>>>

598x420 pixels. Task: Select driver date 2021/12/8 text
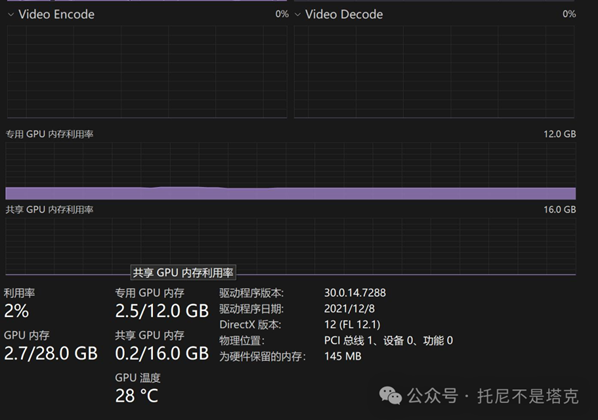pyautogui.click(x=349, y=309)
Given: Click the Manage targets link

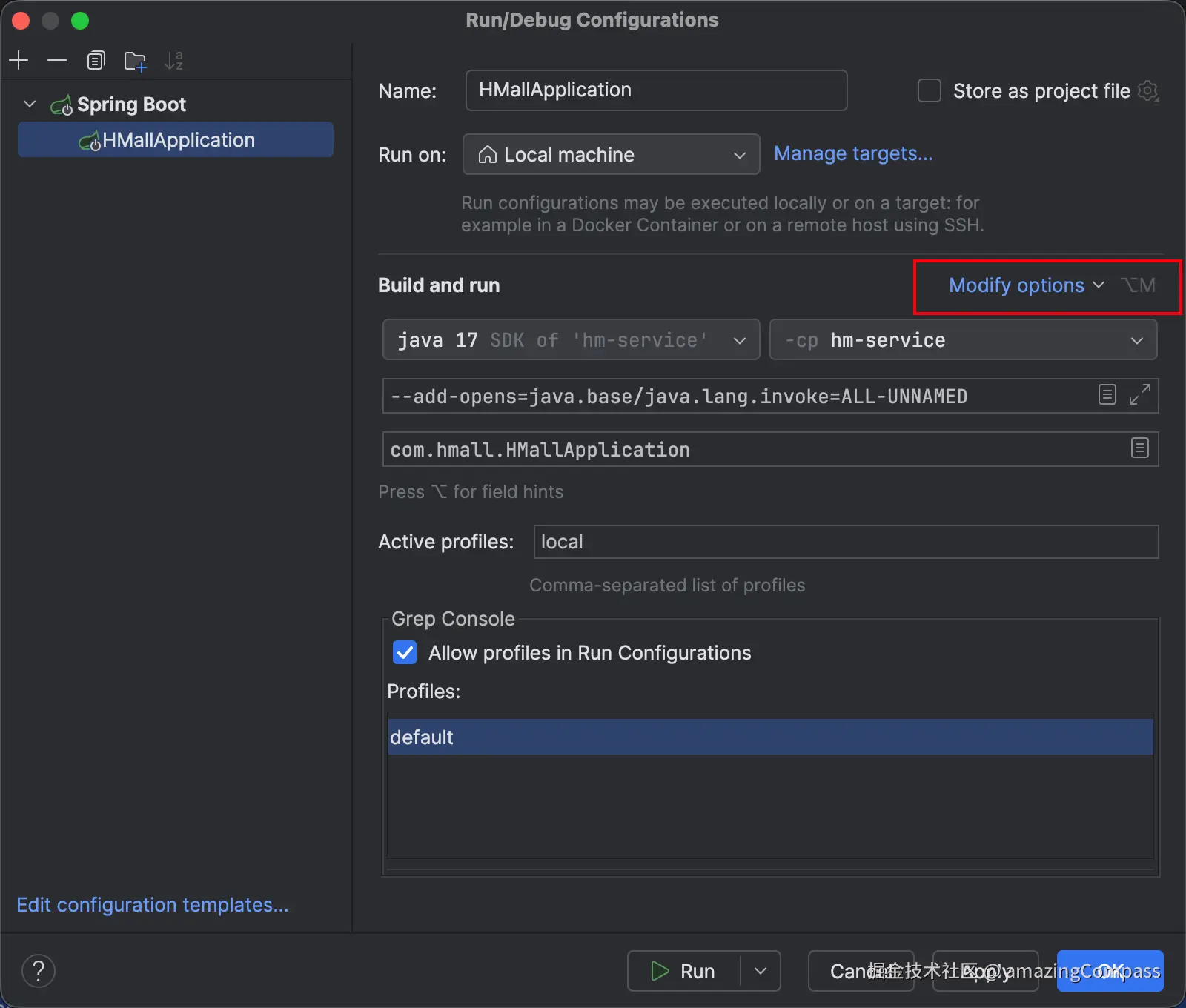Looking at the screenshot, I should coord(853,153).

<<<
>>>

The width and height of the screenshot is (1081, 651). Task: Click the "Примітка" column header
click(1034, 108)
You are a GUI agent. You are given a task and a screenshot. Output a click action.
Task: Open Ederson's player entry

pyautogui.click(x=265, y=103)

<<<
>>>

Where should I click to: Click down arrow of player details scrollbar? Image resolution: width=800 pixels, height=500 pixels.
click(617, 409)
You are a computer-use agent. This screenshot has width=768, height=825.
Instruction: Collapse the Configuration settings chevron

<<<

Write out, from the lines above, only those from the line with "You are a computer-use" to the line with "Instruction: Collapse the", exactly as given, including the first and the last.

You are a computer-use agent. This screenshot has width=768, height=825.
Instruction: Collapse the Configuration settings chevron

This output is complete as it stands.